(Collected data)
++++++++++
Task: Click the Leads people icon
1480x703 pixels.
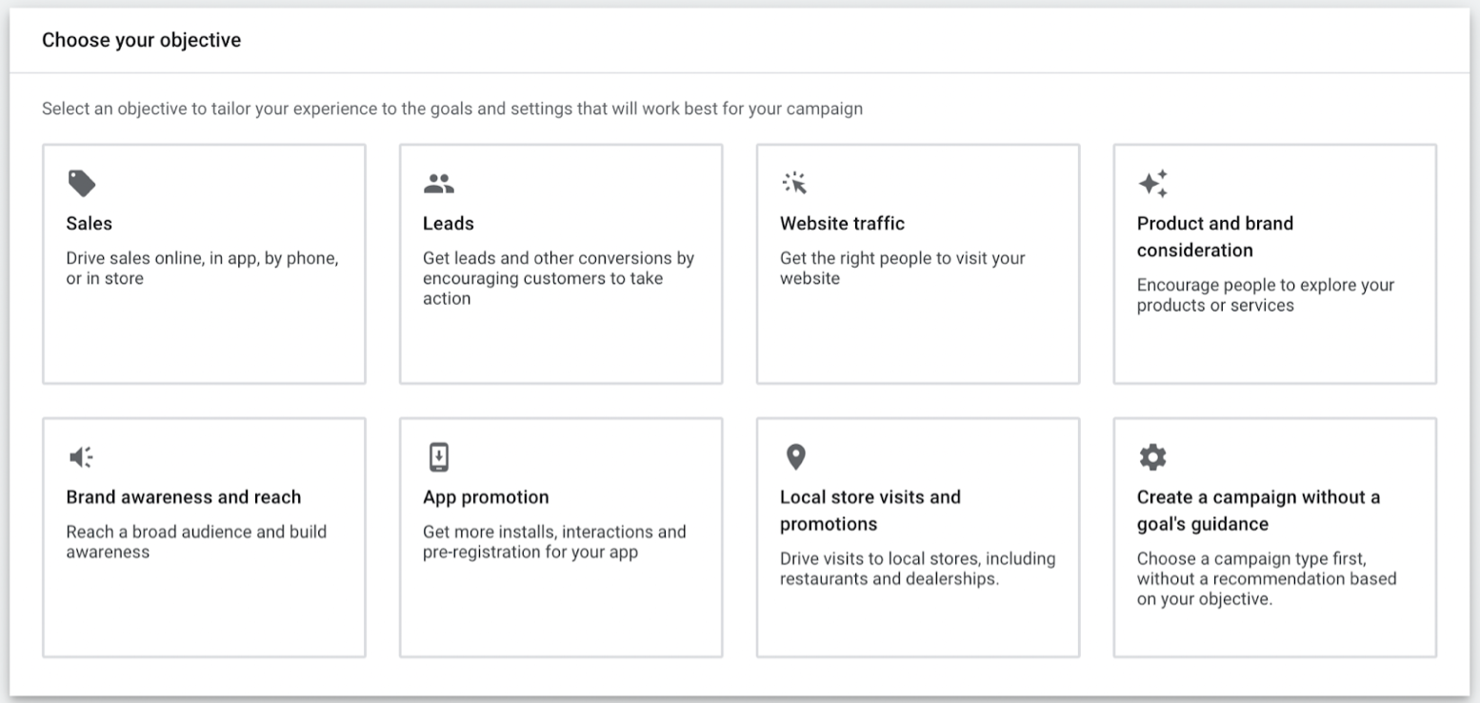Action: [439, 184]
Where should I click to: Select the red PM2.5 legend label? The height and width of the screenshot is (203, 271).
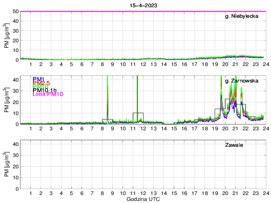click(x=41, y=83)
++++++++++
-- WHAT YOU NEED TO DO --
Apart from the pictures, all of the data should be repeated exactly.

-- RESULT OF THIS TASK --
Task: Click the Leads people icon
1480x703 pixels.
Action: [439, 184]
Where should I click to: Select the red PM2.5 legend label? The height and width of the screenshot is (203, 271).
click(x=41, y=83)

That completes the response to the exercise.